The Twelfth Principle (n.b. actually appearing fifth in the list of Principles behind the Agile Manifesto) reads:

“Build projects around motivated individuals.
Give them the environment and support they need,
and trust them to get the job done.”

I see some basic flaws in this, but it does serve to highlight (at least, implicitly) the role of the wider organisation.

Here’s my take on these “flaws”:

  • Projects. I see little point in using projects to frame development efforts. Personally, I subscribe to #NoProjects, and FlowChain as a practical means to replace the whole idea of projects, in favour of product development flow.
  • Individuals. Yes, teams consist of individuals. But Man is a social animal, and collaborative knowledge work – such as software and product development requires society, not individuals. I get the idea that we’re really taking about a focus on people, here. As opposed to say structure, hierarchy, process, or what have you.
  • Give. Not so much give as in charity or largesse, but give as in make available, enable.
  • Them. Shades of them and us? Unfortunate choice of pronoun.

With a free hand, and the awesome benefit of hindsight, I might represent this principle thusly:

“We accept that collaborative knowledge-work proceeds best when we place people at the core of our focus.
We recognise that people do best within a supportive environment,
where needs are shared and attended to by all.”

How might you rephrase this principle?

– Bob

 

 

The Healthful Alternative To Management

“Everything is a fiction.The only thing that really matters is which particular fictions we choose to believe.”

Most businesses choose to believe in the fiction labelled “management”. They choose to believe that there is value in having people, most often called “managers”, “in charge” of other people, most often called “workers”.

Some businesses, though, are reexamining that belief. Especially in the light of the demands of collaborative knowledge work, and the need to operate under volatile, uncertain, complex and ambiguous (VUCA) conditions.

Purpose

Reexamination suggests we take a fresh look at the purpose of management. Definitions abound. Most look like shopping lists of all the things managers do on a daily basis. I’m going to go with a definition I feel particularly suited to the management of collaborative knowledge work:

Management exists to create and sustain the conditions under which effective work can happen.

Or, as Peter Drucker observed: “effective management consists in making it easer for people to do good work, to be productive”.

Alternatives

So, any viable alternative to the traditional management + workers setup needs to serve the same basic purpose: To create and sustain the conditions under which effective work can happen.

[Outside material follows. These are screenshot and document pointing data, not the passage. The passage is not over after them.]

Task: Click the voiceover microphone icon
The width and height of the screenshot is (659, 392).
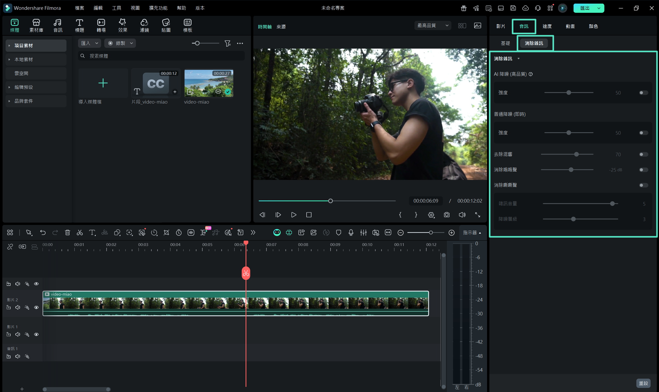Action: (x=351, y=232)
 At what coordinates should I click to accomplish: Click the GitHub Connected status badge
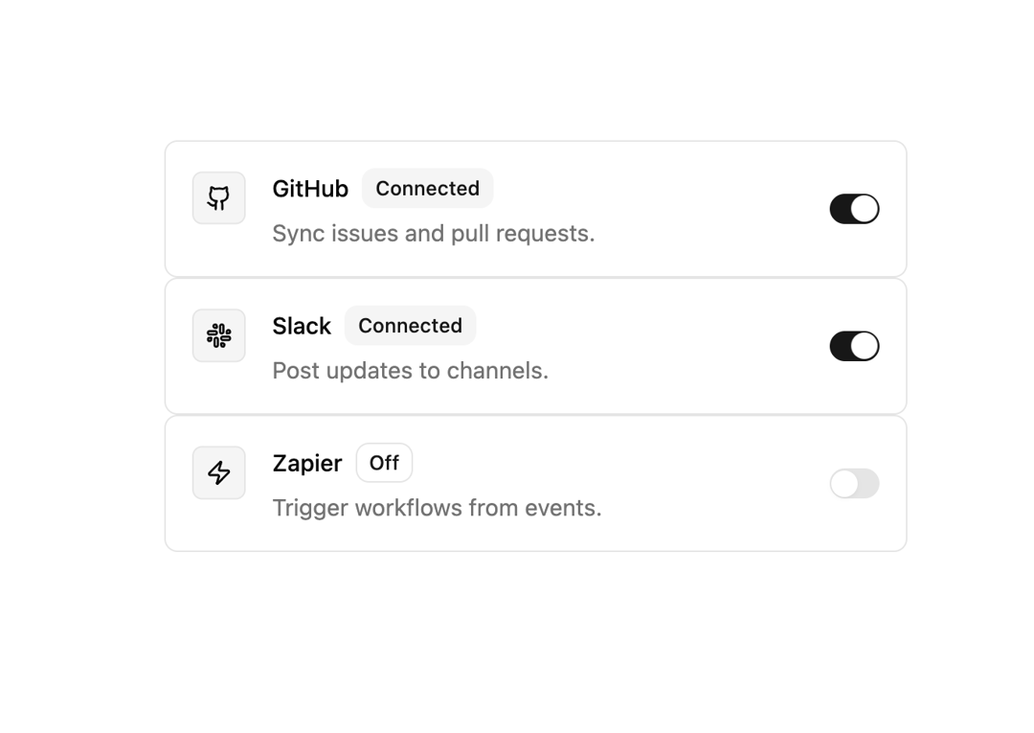(427, 188)
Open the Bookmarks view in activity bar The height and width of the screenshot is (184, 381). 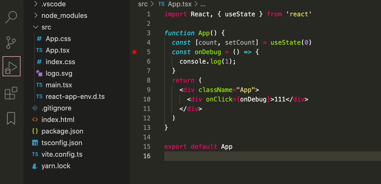pyautogui.click(x=11, y=118)
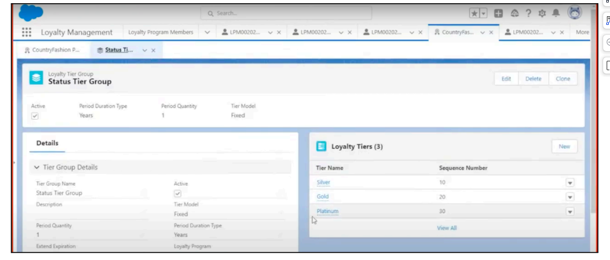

Various alternatives have been and continue to be explored: Holacracy, sociocracy, lattices, network organisations, wirearchies, industrial democracy, self-organisation, … the list grows longer every day.

All of these alternative have one thing in common: A recognition that work is, in essence, a social phenomenon. A phenomenon involving people, and their human relationships. Few of these alternatives, however, do anything explicit about the health of the societies they claim to value.

Organisational Psychotherapy

Can we conceive of alternatives to the traditional management + workers setup? Alternatives which do explicitly serve the health of our workplaces, of our societies-of-work, of our organisations?

Organisational psychotherapy is one such alternative. Its primary and explicit focus is the health of the organisation. Healthy and flourishing organisations create and sustain the conditions necessary for effective work. When an organisation has the means to provide therapy to itself, any need for the traditional management + workers setup diminishes and disappears. Contrived alternatives such as holacracy or lattices become moot.

How Do We Get There?

Can we expect today’s organisations to transform themselves? To acquire from their own resources the necessary capabilities for self-therapy? Some very few, very determined ones may be able to achieve that. For all the rest, some help may be useful. That’s the role of the external Organisational Therapist. To help organisations begin their journeys. To walk with them as they take their first fearful, stumbling steps towards improved health and joy.